Could you work out the number of lines in the listing that include the word "beside" and reply with that figure alone?

INPUT below:

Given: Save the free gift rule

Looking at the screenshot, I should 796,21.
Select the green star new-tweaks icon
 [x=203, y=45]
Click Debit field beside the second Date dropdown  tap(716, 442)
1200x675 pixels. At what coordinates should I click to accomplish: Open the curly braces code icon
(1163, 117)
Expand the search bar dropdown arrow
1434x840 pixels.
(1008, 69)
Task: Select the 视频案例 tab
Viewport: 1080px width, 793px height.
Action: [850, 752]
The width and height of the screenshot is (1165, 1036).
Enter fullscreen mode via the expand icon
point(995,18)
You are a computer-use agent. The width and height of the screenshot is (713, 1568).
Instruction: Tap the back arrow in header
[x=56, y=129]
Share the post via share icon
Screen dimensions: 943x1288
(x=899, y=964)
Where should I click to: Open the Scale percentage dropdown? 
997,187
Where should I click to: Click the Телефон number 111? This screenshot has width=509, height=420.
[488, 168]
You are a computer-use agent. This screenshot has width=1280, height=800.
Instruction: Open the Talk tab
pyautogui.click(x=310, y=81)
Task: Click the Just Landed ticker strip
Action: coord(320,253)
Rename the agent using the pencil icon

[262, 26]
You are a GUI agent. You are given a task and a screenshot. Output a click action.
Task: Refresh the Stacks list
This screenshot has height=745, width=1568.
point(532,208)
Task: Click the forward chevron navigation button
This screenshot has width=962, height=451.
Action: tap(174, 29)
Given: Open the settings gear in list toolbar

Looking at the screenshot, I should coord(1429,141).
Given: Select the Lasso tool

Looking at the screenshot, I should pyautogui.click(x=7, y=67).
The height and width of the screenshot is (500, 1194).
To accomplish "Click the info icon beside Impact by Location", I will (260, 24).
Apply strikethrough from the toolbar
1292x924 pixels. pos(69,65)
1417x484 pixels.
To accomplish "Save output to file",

End of INPUT.

● SOLUTION FOR THIS EXERCISE: 2